Taichi choked to a halt,
hot tears coming to his eyes. He had been at that match with Hikari, and could
see in his mind’s eye the way she had looked that day. Her hair had been pulled
into two, little plaits, tied at the end by ribbons in Odaiba’s white-and-blue,
and her cheeks had been painted in the same colours. She had been wearing his
old soccer jacket, he remembered, because she didn’t have any clothes to match.
She had looked so happy and so carefree, like a girl who knew she was loved.
Fiercely blinking back his tears, he looked at Takeru to judge his reaction.
The younger boy looked
almost as stunned as he had on the day when he had heard Hikari was missing.
His blue eyes were dark with shock, and his cheeks were flushed. Evidently not
trusting his legs to support him, he walked over to the bed and sat down
heavily on it, his hands on his knees.
When he spoke, his voice
was an agonised whisper, “If she loved me, why did she leave me alone?”
“There was a lot of stuff
going on in her life,” Taichi sat next to him and put an arm around his
shoulders, “Mom was putting pressure on her about . . . about everything. Her
schoolwork, the entrance exams for the private school, her friends, her
relationship with you . . . . I guess it got too much in the end. I guess she
thought the only way to deal with it was to run away from it, if she was
thinking at all.”
Hesitantly, as if afraid
to ask, “What does her diary say about that?”
Placing the book between
them, Taichi flipped through the remainder of the entries until he came to the
last two pages, on which she had written the characters for ‘Dark Ocean’ over
and over again in watery, grey ink. They still sent a little thrill of fear
down his spine. He couldn’t imagine what Hikari’s state of mind must have been
for her to write something like that. He looked up at Takeru and saw his fear
mirrored on the younger boy’s face, “That’s why I came to your apartment that
day. I thought she was in the Dark Ocean and you could take me to her, but . .
.” he shrugged, pretending a nonchalance he did not feel, “As I said, there was
a lot of stuff going on in her life and she couldn’t take it. Maybe she felt
like the Dark Ocean was going to swallow her up again, and ran because of
that.”
Takeru was silent, tracing
the characters on the page with a forefinger. He had a perplexed expression on
his face, like a child trying to make sense of a puzzle. His lips moved
slightly, but Taichi could not make out what he was mouthing to himself.

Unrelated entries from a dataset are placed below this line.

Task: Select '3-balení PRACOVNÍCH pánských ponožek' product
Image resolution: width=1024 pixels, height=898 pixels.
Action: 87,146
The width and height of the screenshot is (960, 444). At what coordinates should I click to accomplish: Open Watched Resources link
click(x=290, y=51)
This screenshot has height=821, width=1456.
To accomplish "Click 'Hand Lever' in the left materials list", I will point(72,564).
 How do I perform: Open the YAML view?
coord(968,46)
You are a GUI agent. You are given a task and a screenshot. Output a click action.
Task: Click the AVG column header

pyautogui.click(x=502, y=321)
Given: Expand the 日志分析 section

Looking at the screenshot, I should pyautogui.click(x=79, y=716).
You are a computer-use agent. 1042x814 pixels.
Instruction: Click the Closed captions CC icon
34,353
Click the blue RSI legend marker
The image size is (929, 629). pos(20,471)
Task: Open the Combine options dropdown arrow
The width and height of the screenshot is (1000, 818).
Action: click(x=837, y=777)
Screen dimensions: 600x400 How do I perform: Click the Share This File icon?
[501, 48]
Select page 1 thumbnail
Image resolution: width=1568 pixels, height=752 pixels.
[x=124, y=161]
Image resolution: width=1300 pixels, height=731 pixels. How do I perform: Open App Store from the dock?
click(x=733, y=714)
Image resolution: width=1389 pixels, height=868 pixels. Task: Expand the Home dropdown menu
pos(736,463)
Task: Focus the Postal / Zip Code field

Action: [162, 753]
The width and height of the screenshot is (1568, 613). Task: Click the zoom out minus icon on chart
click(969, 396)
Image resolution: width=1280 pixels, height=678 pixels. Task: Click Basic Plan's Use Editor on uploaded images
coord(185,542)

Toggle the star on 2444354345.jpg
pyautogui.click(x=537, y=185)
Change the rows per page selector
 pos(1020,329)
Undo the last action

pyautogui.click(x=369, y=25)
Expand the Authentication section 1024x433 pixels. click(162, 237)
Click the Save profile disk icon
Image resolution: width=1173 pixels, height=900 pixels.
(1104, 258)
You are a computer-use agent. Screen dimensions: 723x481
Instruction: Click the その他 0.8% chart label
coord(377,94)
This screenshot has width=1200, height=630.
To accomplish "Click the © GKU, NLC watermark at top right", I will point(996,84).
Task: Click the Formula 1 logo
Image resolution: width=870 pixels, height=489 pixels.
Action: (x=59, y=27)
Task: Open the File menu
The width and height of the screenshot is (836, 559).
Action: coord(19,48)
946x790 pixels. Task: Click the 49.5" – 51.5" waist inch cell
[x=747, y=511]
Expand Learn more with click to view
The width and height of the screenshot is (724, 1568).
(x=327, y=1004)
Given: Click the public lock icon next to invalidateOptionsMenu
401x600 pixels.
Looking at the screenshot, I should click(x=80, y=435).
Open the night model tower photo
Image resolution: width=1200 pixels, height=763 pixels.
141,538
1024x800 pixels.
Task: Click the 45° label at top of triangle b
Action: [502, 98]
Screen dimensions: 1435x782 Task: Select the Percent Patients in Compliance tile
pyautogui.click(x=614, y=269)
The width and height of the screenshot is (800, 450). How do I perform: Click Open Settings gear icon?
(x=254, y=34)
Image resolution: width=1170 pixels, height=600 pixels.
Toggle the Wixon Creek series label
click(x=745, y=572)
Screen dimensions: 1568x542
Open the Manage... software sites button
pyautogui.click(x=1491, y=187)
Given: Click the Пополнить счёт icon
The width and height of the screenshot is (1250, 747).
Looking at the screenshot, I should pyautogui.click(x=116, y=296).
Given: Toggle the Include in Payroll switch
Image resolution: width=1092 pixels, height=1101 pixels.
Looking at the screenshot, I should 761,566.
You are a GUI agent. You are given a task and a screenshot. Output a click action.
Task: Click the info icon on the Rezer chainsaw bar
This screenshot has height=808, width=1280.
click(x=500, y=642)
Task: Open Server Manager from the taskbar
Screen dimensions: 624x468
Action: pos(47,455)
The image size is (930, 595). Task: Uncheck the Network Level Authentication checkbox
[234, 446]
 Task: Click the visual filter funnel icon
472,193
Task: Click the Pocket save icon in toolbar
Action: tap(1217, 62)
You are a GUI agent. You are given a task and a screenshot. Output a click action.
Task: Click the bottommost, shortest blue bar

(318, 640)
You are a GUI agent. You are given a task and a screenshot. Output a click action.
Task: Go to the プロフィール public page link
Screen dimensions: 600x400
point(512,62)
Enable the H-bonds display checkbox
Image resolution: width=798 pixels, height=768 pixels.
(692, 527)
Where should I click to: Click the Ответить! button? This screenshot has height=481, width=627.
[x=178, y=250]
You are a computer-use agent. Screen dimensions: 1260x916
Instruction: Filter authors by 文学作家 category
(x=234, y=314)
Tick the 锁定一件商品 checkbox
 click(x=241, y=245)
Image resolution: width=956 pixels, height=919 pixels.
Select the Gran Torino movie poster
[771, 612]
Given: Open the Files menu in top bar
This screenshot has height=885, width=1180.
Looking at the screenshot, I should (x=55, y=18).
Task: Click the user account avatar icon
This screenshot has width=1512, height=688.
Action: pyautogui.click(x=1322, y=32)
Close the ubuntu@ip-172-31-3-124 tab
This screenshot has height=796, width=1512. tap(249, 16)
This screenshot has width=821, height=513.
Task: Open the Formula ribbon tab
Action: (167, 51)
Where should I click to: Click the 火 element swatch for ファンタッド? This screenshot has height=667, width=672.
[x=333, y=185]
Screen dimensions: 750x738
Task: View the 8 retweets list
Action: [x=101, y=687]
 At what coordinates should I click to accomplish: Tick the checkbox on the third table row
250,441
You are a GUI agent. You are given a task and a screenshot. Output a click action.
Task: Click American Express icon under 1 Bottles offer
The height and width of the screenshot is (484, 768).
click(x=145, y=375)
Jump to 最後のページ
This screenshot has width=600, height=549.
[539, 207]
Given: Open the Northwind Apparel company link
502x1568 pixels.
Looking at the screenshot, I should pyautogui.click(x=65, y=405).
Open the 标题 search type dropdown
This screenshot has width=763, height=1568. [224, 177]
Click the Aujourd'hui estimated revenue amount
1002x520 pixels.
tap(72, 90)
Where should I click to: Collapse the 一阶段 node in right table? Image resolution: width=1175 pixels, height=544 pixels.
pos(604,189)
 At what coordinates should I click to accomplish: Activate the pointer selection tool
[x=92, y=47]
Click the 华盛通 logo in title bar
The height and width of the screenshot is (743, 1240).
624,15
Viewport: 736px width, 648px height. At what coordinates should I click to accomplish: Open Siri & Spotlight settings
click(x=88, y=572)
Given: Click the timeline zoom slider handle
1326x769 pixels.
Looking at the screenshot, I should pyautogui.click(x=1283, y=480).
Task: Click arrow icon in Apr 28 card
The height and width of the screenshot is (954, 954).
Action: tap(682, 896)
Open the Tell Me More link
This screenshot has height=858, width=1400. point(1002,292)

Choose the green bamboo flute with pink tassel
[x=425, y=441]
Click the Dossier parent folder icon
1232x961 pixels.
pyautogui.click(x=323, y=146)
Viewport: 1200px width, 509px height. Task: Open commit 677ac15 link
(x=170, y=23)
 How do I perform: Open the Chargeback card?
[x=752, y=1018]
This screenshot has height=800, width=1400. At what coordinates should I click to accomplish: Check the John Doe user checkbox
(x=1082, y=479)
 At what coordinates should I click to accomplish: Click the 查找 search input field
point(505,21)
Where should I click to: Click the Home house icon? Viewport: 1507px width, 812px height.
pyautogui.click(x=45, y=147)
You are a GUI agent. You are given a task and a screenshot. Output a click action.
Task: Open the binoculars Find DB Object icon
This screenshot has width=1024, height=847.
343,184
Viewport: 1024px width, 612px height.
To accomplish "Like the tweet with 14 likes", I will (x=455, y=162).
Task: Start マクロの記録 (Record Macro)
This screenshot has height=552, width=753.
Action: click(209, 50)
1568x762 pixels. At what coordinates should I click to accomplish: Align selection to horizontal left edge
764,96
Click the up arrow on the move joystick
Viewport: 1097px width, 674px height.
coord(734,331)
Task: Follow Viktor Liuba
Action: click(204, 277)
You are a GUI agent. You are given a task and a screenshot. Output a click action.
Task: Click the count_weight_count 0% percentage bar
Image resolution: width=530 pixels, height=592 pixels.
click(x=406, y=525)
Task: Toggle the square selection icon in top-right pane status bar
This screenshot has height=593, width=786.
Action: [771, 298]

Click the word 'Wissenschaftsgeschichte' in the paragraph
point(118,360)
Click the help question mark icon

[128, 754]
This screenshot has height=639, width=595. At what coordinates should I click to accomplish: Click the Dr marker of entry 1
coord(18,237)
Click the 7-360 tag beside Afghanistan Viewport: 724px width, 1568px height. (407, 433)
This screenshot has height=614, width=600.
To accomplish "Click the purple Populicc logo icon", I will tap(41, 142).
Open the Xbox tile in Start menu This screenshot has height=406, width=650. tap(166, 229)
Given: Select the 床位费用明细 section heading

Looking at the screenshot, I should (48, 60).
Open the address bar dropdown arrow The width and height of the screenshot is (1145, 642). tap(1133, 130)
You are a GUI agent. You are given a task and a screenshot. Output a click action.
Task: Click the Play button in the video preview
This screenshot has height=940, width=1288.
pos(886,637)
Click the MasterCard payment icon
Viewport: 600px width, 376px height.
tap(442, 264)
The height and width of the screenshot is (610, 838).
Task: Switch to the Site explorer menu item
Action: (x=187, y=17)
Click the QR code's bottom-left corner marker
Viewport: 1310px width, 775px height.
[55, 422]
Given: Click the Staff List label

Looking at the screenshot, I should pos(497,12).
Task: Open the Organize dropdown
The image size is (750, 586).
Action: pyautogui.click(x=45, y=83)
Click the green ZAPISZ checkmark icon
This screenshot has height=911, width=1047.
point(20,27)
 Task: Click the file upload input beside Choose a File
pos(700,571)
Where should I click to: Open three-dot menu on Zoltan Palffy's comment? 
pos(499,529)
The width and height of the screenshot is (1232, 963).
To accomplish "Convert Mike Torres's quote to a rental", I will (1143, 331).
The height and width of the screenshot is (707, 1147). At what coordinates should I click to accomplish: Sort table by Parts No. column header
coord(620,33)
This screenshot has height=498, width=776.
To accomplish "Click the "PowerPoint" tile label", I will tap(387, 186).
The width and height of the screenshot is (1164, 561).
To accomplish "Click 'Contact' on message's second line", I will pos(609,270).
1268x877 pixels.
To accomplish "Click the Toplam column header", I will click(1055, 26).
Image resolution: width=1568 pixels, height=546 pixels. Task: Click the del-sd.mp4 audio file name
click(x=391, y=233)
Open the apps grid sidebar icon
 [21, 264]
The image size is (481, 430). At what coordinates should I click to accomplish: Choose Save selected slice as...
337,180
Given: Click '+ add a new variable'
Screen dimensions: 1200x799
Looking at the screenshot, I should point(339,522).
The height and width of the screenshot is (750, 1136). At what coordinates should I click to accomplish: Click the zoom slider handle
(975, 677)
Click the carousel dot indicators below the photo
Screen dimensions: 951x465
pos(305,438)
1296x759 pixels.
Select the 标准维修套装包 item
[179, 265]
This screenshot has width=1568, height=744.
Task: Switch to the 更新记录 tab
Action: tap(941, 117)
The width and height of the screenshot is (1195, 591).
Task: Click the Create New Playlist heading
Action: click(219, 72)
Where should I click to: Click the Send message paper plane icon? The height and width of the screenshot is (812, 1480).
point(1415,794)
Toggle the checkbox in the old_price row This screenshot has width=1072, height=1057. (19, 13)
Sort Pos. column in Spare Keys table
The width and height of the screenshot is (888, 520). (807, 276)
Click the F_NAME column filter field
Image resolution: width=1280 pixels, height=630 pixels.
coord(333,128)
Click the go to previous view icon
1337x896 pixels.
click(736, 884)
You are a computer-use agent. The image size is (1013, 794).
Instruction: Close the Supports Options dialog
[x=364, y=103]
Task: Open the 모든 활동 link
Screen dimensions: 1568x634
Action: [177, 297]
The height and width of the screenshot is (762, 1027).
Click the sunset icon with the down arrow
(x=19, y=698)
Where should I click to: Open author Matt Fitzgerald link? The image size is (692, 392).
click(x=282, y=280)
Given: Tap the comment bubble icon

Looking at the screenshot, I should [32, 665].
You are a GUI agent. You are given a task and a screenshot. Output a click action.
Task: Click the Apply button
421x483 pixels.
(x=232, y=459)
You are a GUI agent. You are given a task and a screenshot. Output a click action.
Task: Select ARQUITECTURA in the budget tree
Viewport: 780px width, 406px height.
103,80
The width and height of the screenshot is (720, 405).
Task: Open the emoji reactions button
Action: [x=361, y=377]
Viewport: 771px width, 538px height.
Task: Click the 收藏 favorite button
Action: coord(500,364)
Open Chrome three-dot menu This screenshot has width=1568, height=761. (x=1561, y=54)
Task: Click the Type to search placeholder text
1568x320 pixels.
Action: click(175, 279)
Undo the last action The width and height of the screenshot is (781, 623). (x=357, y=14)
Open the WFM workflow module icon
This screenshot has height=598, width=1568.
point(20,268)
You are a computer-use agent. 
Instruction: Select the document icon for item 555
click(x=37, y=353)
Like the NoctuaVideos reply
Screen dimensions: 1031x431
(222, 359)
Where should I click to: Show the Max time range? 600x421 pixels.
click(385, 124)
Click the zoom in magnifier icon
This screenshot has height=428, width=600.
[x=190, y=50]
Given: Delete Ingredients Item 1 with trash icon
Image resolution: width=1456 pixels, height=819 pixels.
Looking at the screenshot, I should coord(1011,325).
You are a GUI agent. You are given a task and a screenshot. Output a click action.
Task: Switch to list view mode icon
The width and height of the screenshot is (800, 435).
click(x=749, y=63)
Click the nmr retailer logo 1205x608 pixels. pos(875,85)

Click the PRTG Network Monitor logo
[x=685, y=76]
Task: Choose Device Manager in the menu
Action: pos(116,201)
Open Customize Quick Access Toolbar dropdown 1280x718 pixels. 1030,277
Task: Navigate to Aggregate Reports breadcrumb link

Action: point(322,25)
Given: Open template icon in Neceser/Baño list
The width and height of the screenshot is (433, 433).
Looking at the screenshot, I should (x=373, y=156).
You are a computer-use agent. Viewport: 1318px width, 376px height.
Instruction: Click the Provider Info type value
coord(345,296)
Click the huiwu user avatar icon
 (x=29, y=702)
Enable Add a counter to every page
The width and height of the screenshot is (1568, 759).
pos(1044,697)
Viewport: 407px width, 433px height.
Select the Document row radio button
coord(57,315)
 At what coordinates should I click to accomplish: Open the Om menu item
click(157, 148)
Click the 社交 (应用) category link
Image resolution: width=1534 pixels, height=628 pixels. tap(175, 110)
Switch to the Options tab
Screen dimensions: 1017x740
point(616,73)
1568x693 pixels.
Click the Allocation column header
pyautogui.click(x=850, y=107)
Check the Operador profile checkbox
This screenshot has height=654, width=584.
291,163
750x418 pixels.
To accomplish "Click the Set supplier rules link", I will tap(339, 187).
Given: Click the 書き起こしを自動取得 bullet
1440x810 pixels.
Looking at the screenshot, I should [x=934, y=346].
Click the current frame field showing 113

“Takeru,” Taichi said in a
firm voice, worried about him, “Hikari’s not in the Dark Ocean. We checked
every inch of it, and there were no signs of her.”
“I won’t let you go,” he
whispered, looking up at him in sudden horror, “Taichi, I remember now. I don’t
know how I could have forgotten it. I guess I thought it was my fever or
something. She came to me the night she vanished. She was wearing a white
nightdress, but its hem was wet and it had sand around its edges. And she was .
. . rippling, like water in the sunlight. I don’t know how else to put it. She
said the Deep Ones were taking her, she said she didn’t have the strength to
fight them and she needed my help. She gave me her hands and I tried to hold onto
her, but I couldn’t. I couldn’t, and she slipped away from me. It’s all my
fault, Taichi, because I also was too weak. I’m sorry, Taichi, I’m so sorry.”
Takeru was crying in a way
he had not seen him cry since he was eight; loud, painful sobs that shook his
whole body. Taichi took a deep breath. He wanted so much to accept that
Takeru’s story was true, that he had seen Hikari and she was in the Dark Ocean.
As bad as that place sounded, it was better than her being alone in some
strange city doing heaven knew what to keep body and soul together. He could go
there and save her, and everything would be normal again. Even after their
unsucessful sortie into the Dark Ocean, it had taken him a long time to let go
of the hope that she might be there, and he could not afford to cling onto it
again. He had to move on with his life, and that meant letting go of his
illusions.
Taichi put his hands on
the younger boy’s shoulders and turned him to face him, staring him directly in
the eyes, “Takeru. You were sick that night. Your mom said your fever was off
the charts. It was just an hallucination. I know that because we checked
everywhere the Dark Ocean, and Hikari wasn’t there. She wasn’t there.”
Sniffing, “No, we didn’t.
We didn’t check underneath it.”
*
TO BE CONTINUED
*
This concludes the second movement of the story. We
now move into the third and penultimate movement. Your thoughts and criticisms
on the narrative up to this point would be gratefully welcomed. (Gak. How
English Major do I sound there?)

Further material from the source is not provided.